WHAT TO WORK ON ▸
Pick out every line of the entries below where "icon" occurs, and copy those lines.

DATA TO PROCESS ▸
■ ■ ■ ■ ■ ■ ■

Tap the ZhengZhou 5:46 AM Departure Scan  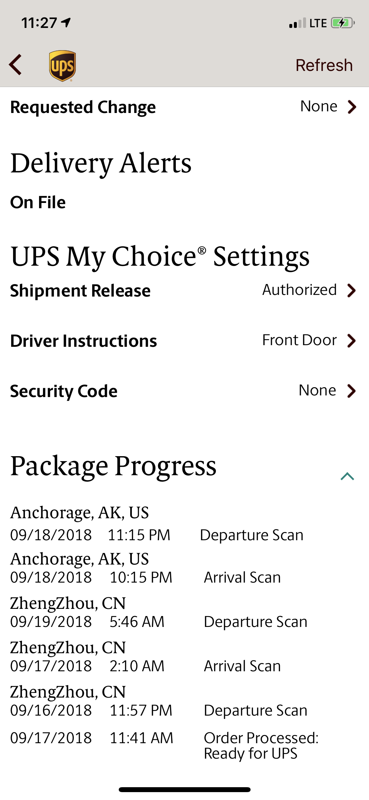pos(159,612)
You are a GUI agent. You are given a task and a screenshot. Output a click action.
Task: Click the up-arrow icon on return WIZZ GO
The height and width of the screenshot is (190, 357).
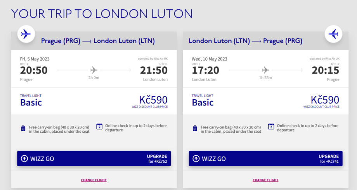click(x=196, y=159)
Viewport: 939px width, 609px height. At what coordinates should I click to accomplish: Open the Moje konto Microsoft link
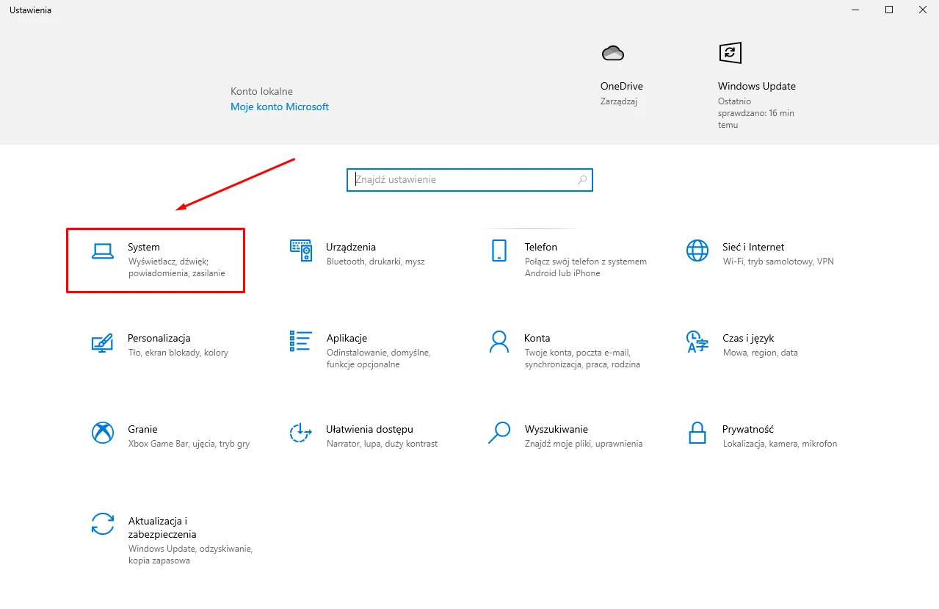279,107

■ ■ ■ ■ ■ ■ ■

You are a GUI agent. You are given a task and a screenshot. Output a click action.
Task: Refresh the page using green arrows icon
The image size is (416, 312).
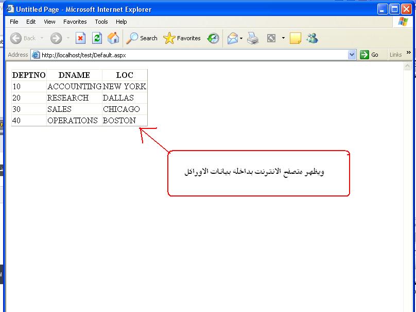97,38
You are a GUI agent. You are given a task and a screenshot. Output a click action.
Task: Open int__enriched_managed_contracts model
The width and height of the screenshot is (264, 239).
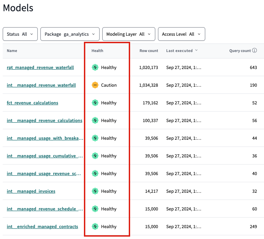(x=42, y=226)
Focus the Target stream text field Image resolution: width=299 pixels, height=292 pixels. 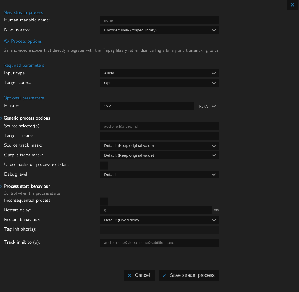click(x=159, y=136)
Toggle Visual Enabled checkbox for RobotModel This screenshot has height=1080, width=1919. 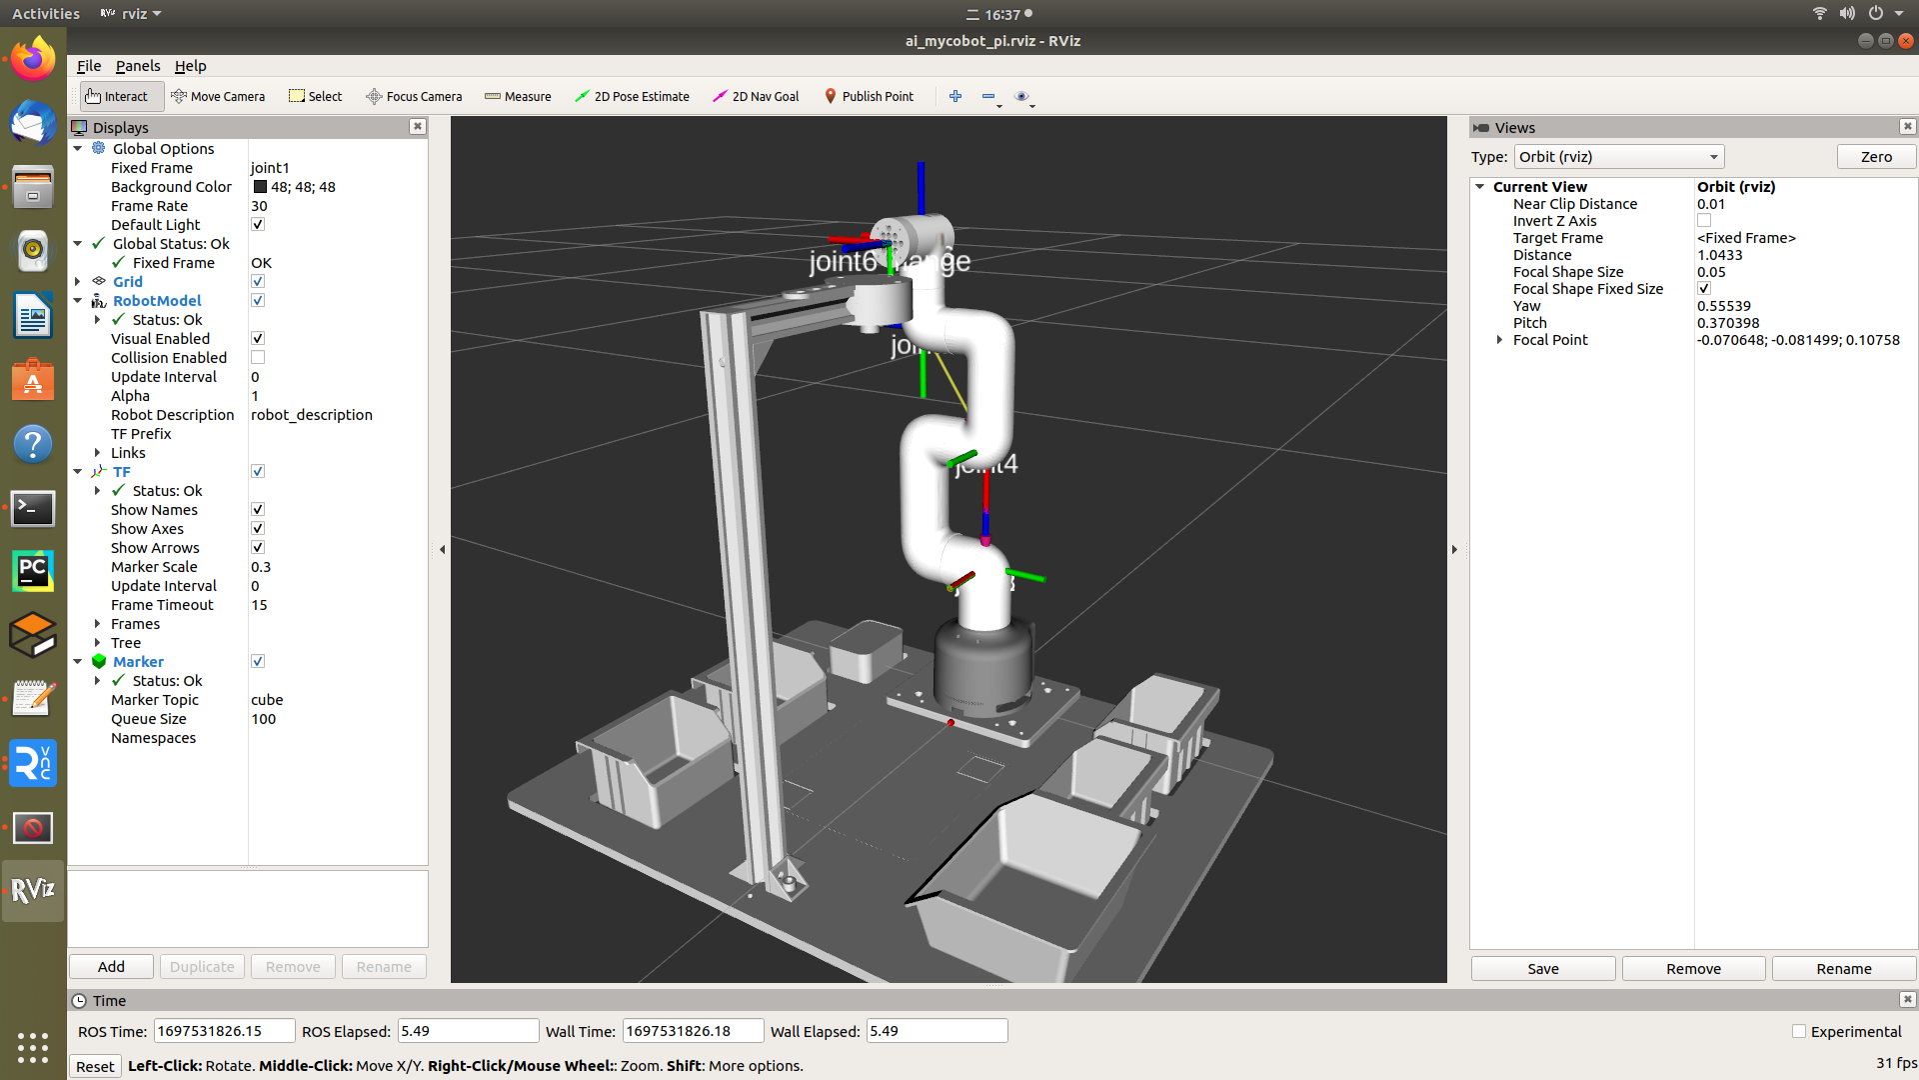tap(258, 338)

■ ■ ■ ■ ■ ■ ■

ANSWER SECTION ▸
Task: Click the up-arrow icon on return WIZZ GO
Task: Refresh the page using green arrows icon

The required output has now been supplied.